* _Fragmento del documento_:
Cannes 2018: «The house that Jack built», de Lars von Trier

Hace ya muchos años, Lars von Trier hizo una pequeña película titulada Las cinco condiciones, basada en otro film anterior de Jorgen Leth, titulada El humano perfecto.

Había una frase en el film de Leth que se repetía una y otra vez. Era algo así como: “Esta experiencia es algo que ustedes comprenderán más tarde”.

Una frase que puede aplicarse al último largometraje del genio danés. Es algo que el mundo comprenderá mucho más tarde, y cuyo valor no somos capaces de apreciar desde el presente en su totalidad, en esta mañana de mayo junto al mar.

El film es el terror absoluto, al que el director nos obliga a mirar de frente en unas secuencias insoportables donde se narran al detalle los brutales asesinatos de un hombre que padece un trastorno obsesivo compulsivo. Perfecta es la interpretación de Matt Dillon, con todo lo que el calificativo significa en este contexto.

Las imágenes pueden herir verdaderamente la sensibilidad del espectador.

* _Extractos de datos_:
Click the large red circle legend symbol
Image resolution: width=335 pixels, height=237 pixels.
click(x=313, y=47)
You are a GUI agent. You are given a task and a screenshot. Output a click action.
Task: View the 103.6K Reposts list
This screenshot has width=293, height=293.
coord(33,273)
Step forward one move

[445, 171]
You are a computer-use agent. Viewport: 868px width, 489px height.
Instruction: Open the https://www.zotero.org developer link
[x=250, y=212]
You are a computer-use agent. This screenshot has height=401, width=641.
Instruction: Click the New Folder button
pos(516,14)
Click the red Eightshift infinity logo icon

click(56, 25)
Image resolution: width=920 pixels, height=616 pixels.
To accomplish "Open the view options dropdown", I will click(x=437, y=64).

...

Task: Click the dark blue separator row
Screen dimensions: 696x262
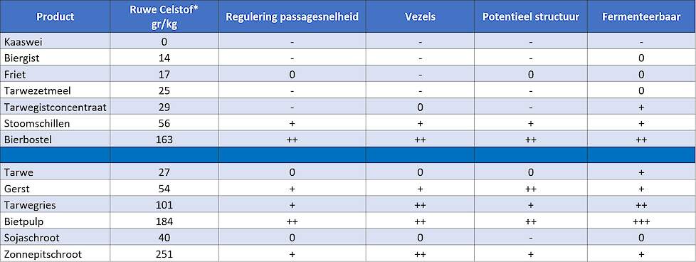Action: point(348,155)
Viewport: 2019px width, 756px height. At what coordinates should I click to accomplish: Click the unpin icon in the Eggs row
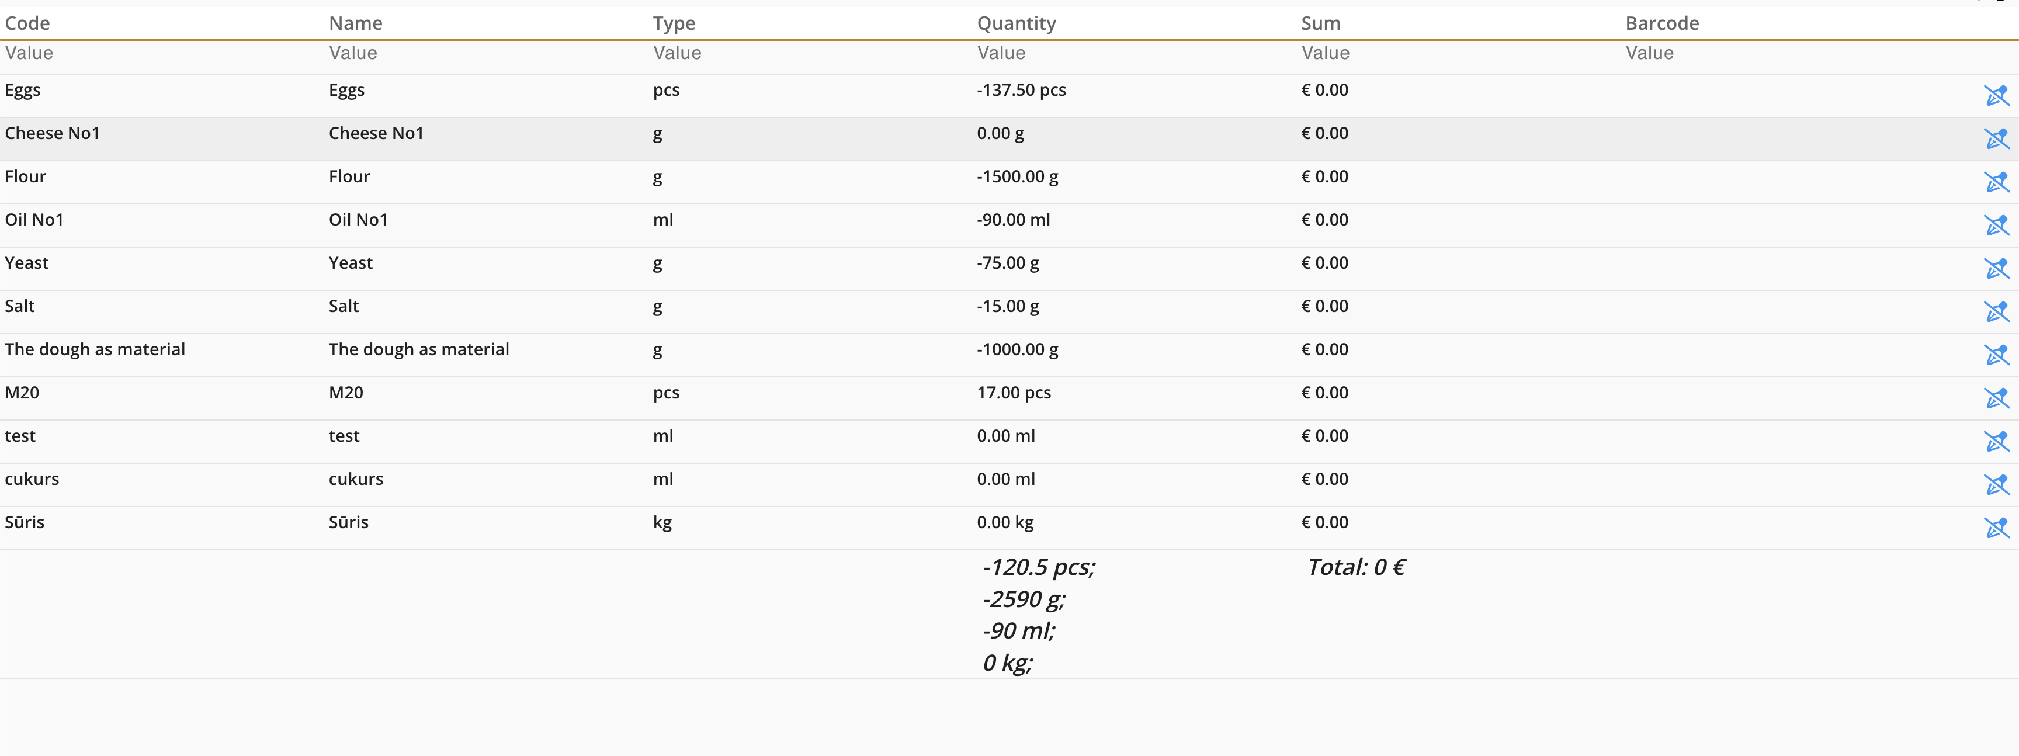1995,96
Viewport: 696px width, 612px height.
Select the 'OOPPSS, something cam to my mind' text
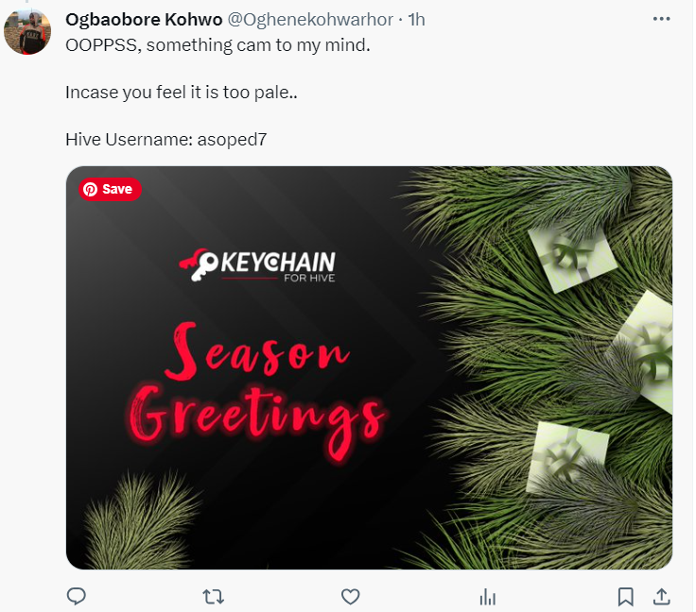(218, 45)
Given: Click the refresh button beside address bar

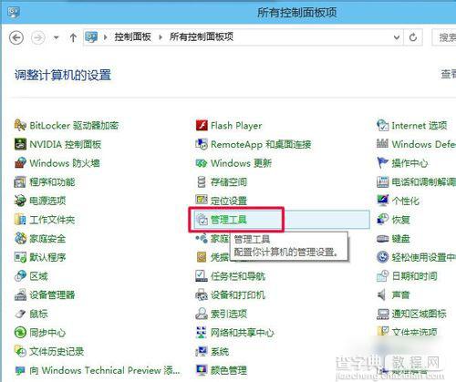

...

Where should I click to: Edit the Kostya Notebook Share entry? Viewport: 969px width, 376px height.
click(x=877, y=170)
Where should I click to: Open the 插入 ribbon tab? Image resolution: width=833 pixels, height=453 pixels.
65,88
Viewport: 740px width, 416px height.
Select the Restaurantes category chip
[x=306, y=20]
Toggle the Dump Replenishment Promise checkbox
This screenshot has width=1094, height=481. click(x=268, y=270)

* _Objetivo del ejercicio_: Por favor, transcribe sin cambios el pasaje de la reseña que se abre con las palabras que contienen "Hace ya muchos" y se cierra con "El humano perfecto.".

* _Tu solución_:
Hace ya muchos años, Lars von Trier hizo una pequeña película titulada Las cinco condiciones, basada en otro film anterior de Jorgen Leth, titulada El humano perfecto.